## WORK TO COMPLETE
Find and copy each line of the data that includes "page".
----- DATA EXTRACTS -----
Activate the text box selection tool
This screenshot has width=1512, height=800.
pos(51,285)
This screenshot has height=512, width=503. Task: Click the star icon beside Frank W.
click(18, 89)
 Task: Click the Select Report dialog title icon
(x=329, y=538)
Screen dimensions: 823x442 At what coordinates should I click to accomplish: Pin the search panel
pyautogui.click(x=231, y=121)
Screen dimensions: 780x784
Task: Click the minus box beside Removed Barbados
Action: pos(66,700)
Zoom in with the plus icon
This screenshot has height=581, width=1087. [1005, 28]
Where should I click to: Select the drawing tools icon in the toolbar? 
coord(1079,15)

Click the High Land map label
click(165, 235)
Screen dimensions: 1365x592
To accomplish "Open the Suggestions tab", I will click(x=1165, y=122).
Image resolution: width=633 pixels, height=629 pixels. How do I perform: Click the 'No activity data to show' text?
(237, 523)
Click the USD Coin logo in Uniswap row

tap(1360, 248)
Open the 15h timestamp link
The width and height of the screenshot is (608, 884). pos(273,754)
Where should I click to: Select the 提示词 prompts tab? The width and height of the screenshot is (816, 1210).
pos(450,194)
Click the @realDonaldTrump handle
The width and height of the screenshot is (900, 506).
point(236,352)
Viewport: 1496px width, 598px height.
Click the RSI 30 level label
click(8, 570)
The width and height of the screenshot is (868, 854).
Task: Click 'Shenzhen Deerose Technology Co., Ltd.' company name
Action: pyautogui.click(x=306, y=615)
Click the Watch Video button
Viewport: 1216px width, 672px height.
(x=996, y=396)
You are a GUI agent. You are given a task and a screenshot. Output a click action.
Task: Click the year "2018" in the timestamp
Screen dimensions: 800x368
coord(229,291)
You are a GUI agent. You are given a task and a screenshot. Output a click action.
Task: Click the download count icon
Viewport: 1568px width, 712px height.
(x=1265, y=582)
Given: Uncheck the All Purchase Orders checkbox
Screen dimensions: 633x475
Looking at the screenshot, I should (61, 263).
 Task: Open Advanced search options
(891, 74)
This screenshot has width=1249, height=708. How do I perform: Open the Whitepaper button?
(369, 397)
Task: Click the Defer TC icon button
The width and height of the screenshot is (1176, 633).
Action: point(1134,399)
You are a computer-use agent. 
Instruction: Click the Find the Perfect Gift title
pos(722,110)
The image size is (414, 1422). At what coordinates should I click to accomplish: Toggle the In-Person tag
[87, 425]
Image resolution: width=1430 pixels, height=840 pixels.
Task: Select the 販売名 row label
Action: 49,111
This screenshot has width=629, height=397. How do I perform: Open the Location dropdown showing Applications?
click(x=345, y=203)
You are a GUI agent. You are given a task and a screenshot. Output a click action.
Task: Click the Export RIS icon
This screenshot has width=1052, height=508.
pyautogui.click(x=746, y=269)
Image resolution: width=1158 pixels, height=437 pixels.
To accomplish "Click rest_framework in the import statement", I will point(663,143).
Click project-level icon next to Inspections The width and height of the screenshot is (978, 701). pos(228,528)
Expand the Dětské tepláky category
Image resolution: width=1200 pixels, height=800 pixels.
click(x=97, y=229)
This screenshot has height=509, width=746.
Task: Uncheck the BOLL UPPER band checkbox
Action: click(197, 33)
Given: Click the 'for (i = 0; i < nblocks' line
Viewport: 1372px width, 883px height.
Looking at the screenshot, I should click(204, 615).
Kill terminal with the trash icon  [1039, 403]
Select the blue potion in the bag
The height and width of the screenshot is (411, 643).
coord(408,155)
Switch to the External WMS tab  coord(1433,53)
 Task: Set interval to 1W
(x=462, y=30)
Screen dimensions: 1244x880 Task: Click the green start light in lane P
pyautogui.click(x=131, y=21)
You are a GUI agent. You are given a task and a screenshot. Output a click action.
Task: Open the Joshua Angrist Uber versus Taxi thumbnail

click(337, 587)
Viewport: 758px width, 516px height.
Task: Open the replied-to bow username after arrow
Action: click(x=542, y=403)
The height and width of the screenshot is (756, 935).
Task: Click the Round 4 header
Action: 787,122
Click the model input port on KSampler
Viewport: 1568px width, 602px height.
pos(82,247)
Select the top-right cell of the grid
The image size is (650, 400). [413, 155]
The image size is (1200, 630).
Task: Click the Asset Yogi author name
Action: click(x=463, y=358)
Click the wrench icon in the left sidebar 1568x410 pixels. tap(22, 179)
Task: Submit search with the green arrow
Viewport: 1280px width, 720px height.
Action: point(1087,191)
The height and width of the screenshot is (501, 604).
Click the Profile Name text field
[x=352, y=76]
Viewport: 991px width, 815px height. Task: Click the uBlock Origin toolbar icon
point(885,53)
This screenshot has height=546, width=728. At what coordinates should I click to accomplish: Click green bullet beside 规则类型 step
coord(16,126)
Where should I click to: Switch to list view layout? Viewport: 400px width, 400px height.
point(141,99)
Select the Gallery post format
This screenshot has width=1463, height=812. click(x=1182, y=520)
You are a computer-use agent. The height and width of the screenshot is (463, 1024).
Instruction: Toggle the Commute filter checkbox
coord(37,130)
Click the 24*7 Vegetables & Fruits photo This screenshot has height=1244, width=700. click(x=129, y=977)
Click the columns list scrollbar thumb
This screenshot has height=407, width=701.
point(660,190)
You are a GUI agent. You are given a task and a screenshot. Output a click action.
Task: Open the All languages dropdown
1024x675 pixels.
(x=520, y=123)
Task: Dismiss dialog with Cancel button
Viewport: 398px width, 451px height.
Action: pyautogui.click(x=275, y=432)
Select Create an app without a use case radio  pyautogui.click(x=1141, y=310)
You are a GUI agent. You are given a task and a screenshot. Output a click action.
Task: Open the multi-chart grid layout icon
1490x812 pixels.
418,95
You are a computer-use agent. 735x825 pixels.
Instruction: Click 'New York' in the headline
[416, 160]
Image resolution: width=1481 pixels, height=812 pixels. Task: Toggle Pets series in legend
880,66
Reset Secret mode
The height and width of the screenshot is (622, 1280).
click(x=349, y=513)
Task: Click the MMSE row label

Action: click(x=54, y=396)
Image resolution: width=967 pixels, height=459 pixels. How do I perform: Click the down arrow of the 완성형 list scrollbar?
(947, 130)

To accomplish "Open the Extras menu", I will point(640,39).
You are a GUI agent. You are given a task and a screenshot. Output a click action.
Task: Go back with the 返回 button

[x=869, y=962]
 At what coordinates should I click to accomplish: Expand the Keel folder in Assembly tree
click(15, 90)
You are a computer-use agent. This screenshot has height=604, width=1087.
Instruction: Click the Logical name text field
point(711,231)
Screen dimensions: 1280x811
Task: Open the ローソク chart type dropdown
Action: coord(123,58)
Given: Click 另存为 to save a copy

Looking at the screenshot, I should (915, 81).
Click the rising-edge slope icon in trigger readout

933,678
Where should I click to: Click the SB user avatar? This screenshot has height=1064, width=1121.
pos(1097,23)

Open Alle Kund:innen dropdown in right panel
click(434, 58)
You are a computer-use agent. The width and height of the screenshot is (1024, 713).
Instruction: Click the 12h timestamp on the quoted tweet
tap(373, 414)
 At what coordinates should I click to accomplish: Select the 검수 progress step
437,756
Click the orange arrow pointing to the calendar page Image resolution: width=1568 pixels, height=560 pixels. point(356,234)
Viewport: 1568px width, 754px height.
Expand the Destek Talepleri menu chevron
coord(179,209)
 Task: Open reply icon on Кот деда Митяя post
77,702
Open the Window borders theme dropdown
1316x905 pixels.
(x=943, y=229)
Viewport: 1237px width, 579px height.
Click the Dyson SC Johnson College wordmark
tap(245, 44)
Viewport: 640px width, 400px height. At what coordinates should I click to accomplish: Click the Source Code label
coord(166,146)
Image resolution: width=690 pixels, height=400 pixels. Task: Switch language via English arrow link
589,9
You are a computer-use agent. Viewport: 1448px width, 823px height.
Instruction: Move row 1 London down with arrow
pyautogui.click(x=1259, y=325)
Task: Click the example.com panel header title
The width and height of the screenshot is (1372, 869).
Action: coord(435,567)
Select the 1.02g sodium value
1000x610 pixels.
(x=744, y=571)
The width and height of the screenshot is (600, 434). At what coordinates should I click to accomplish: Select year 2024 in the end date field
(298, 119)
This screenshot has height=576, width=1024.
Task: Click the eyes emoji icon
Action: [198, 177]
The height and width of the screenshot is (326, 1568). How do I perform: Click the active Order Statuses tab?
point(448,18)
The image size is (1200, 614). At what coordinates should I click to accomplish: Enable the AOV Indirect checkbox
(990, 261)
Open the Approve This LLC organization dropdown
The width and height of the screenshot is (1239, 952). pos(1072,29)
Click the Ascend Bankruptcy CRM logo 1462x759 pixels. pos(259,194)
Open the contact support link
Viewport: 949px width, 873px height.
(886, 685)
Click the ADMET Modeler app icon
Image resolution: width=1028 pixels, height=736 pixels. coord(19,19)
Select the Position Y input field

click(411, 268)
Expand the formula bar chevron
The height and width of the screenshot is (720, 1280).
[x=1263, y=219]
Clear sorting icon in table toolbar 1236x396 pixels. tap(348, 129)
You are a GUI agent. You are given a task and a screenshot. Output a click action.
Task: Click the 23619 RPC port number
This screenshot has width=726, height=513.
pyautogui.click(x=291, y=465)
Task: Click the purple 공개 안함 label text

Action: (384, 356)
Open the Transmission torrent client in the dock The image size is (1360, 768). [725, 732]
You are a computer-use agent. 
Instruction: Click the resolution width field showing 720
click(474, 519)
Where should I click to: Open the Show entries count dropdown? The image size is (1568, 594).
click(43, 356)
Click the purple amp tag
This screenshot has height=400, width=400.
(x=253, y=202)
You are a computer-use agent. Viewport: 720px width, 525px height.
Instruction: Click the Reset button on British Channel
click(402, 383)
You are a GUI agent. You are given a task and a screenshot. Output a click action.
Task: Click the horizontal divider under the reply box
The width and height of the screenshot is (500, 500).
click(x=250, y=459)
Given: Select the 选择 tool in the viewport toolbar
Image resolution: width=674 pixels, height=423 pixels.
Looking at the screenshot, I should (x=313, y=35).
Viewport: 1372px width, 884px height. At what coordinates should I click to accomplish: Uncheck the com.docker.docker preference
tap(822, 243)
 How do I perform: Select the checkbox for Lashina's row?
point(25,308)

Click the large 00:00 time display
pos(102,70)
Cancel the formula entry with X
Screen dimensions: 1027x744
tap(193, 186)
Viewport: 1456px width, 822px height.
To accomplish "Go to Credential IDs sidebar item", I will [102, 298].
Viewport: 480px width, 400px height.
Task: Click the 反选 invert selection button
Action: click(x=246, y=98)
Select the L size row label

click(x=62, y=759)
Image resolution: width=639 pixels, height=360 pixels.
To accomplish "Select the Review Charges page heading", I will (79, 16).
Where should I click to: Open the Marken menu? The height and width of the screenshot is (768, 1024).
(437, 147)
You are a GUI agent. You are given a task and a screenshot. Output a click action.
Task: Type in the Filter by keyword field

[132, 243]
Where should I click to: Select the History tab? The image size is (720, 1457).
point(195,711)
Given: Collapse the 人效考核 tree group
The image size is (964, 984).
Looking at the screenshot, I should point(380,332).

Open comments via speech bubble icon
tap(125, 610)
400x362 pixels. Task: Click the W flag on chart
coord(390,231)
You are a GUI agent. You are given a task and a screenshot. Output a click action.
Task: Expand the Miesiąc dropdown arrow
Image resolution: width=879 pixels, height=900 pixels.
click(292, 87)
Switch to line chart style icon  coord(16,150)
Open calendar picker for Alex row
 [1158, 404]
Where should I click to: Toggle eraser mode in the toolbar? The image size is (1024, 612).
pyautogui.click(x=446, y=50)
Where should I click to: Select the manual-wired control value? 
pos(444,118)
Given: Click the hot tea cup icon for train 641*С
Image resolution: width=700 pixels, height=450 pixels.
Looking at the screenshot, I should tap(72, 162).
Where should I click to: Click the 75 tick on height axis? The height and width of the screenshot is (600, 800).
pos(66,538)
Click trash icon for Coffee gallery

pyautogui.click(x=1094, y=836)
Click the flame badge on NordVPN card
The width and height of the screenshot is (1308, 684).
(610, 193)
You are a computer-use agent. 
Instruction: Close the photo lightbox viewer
-----
## ANSWER TO THIS TASK
Click the orange arrow pointing to the calendar page Image resolution: width=1568 pixels, height=560 pixels. point(356,234)
To accomplish "Select the Review Charges page heading", I will (79, 16).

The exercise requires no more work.